# Lamb recipes



## meredeth (Jul 18, 2012)

We will soon be getting some lamb meat. I was just wondering about some good recipes for lamb other than stew. Thanks!


----------



## ||Downhome|| (Jan 12, 2009)

To me Basic is best.

I love my lamb seared over a Bed of hardwood coals ( I only use wood to grill over)
Salt,Pepper,Garlic Powder,Onion Powder,Rosemary,Thyme.
Don't over cook it! 
Medium Rare... anymore and to me its ruined.


----------



## Evons hubby (Oct 3, 2005)

Sorry, I cant help you with this one. I have eaten all sorta critters from groundhog to snappin turtle, rattlesnakes to fried grasshoppers and a fair share of roadkill.... but somehow I have just never been able to wrap my mind around eating a little bitty baby sheep. Just cant get there from here. :shrug:


----------



## MO_cows (Aug 14, 2010)

The best lamb dish I ever had was at a Basque restaurant, I wish I knew how they made it! Lamb shanks cooked in tomato, lots of garlic, not sure what else, until it was melt in your mouth tender.


----------



## Alice Kramden (Mar 26, 2008)

Basic here, also. Boneless roast with McCormicks Montreal Seasoning sprinkled liberally all over. 

Shoulder steaks with Montreal Seasoning, fried in butter, not margarine. Put butter in skillet and just cook on each side until its as done as you want. 
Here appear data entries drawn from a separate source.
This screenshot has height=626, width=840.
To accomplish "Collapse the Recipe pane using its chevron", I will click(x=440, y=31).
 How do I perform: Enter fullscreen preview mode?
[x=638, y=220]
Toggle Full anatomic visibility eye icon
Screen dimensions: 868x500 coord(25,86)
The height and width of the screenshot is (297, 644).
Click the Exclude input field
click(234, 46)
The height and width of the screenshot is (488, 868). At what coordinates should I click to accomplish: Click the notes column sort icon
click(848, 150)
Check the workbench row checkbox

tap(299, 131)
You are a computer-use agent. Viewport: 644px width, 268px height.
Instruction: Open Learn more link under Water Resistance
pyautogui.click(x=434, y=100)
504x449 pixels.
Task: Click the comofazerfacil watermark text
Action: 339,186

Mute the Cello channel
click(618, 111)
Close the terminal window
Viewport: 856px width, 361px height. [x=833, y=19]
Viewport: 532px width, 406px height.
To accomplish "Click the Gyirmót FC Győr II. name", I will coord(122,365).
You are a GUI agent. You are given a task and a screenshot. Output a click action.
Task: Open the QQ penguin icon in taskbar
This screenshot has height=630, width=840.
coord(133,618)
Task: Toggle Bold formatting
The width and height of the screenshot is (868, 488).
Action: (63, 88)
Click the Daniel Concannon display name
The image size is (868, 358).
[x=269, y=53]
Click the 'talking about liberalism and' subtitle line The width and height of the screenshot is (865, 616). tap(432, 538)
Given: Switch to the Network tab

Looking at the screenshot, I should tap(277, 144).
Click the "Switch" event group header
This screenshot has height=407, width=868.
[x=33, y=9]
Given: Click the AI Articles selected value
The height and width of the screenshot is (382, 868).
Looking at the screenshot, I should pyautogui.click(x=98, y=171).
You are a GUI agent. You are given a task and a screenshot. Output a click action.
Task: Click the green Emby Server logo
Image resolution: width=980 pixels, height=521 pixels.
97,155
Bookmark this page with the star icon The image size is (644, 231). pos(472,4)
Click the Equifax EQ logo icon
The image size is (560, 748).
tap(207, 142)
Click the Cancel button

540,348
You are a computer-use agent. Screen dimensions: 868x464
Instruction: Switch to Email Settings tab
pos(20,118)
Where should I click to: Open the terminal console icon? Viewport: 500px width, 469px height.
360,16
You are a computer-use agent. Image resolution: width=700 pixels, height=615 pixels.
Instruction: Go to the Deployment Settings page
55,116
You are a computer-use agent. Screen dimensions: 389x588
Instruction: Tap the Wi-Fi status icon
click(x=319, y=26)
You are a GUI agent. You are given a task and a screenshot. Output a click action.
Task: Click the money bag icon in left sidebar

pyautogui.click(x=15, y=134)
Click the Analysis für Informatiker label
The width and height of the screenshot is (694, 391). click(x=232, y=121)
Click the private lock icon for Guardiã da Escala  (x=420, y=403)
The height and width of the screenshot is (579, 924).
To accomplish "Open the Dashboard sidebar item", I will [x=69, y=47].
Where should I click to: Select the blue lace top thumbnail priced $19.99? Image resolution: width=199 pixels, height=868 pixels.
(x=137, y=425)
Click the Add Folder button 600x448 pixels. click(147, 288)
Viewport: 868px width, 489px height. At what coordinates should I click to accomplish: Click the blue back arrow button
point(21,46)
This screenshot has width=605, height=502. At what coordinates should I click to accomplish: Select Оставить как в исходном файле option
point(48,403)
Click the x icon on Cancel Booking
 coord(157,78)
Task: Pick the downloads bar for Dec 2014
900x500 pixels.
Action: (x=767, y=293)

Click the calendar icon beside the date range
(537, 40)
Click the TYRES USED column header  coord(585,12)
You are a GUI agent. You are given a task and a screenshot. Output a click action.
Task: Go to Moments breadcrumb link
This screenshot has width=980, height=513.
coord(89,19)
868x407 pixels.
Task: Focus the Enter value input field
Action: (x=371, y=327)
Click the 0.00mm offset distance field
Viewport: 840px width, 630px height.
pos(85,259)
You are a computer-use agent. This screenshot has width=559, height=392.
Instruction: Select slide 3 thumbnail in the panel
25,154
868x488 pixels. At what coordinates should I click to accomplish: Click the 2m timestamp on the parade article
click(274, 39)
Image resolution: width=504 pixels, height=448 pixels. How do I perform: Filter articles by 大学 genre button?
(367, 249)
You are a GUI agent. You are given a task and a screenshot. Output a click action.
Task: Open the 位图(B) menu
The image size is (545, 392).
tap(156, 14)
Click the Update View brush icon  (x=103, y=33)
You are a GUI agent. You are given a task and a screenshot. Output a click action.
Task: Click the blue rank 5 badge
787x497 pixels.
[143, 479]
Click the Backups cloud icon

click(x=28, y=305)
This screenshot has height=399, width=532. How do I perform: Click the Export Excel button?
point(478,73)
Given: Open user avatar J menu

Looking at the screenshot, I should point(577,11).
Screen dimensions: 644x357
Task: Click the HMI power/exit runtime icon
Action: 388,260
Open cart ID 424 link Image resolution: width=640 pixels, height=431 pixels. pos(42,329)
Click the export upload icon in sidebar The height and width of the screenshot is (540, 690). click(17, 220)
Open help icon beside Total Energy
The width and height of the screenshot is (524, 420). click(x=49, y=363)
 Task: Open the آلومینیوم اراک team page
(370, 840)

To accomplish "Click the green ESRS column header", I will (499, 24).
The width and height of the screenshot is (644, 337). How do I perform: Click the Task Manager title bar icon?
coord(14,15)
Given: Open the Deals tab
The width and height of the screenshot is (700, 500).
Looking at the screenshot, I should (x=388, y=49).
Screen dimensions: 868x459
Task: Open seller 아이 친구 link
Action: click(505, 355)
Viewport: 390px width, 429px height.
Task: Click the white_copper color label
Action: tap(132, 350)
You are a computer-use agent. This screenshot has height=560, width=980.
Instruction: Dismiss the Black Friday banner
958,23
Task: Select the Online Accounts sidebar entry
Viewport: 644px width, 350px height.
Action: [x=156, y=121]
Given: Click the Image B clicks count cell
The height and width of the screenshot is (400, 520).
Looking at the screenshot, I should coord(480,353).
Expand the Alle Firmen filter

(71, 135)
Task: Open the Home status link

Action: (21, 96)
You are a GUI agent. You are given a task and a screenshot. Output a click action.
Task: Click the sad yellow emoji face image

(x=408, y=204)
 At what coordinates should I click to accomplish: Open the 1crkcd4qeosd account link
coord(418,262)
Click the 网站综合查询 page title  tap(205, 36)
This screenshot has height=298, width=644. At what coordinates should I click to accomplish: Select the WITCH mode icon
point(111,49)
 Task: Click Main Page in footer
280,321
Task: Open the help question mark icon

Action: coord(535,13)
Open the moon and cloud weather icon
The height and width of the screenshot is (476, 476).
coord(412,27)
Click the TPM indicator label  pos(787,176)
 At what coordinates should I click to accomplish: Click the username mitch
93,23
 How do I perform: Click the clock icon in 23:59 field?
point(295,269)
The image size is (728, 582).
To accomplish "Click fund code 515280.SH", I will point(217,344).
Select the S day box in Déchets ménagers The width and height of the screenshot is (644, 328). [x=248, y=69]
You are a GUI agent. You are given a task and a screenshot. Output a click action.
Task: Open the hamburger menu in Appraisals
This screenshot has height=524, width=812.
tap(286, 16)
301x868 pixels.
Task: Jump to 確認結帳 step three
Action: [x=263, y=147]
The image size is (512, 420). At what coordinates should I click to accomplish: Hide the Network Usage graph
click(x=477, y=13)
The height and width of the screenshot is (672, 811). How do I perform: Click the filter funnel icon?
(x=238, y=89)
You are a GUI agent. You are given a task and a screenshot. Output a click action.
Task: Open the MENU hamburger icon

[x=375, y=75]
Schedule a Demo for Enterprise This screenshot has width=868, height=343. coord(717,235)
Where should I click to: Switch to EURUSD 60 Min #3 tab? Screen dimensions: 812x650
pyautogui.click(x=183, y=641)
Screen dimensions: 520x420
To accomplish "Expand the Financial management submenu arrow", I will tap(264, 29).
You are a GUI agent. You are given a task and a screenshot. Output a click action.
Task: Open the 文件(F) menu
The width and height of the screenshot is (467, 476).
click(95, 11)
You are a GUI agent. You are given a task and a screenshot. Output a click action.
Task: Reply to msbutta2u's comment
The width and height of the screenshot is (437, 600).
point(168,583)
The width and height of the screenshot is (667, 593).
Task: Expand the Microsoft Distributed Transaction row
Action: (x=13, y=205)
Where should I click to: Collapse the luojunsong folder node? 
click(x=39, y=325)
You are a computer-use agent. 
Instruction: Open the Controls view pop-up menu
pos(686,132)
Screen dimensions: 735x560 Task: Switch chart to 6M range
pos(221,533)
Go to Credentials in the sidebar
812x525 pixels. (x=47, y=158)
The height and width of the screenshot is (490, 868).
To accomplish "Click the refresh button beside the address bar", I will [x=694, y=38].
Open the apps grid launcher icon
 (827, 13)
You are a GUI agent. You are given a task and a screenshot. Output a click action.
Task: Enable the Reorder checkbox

Lamb and beef can both be eaten rare to medium rare. I love either one.


----------



## snoozy (May 10, 2002)

Try this recipe...it is great!: http://www.homesteadingtoday.com/country-homemaking/cooking/340057-sunset-adobo.html


----------



## Vosey (Dec 8, 2012)

For a leg or shoulder roast I make slits with a small sharp knife all over the top and put slices of garlic in the slits. Then mix together coarsely ground mustard, olive oil, rosemary and thyme, salt and pepper into a paste. Slather it all over the roast rubbing it in the whole. 

Look up some lamb shank recipes. They are to die for. Usually slowly cooked in red wine for a day kind of thing. 

Moussaka is a great use for ground lamb. Ground lamb mixed with pork and beef also makes wonderful meatballs. 

I'm very jealous, I haven't had access to good lamb in years (meaning not bland lamb from the grocery store) and LOVE lamb. 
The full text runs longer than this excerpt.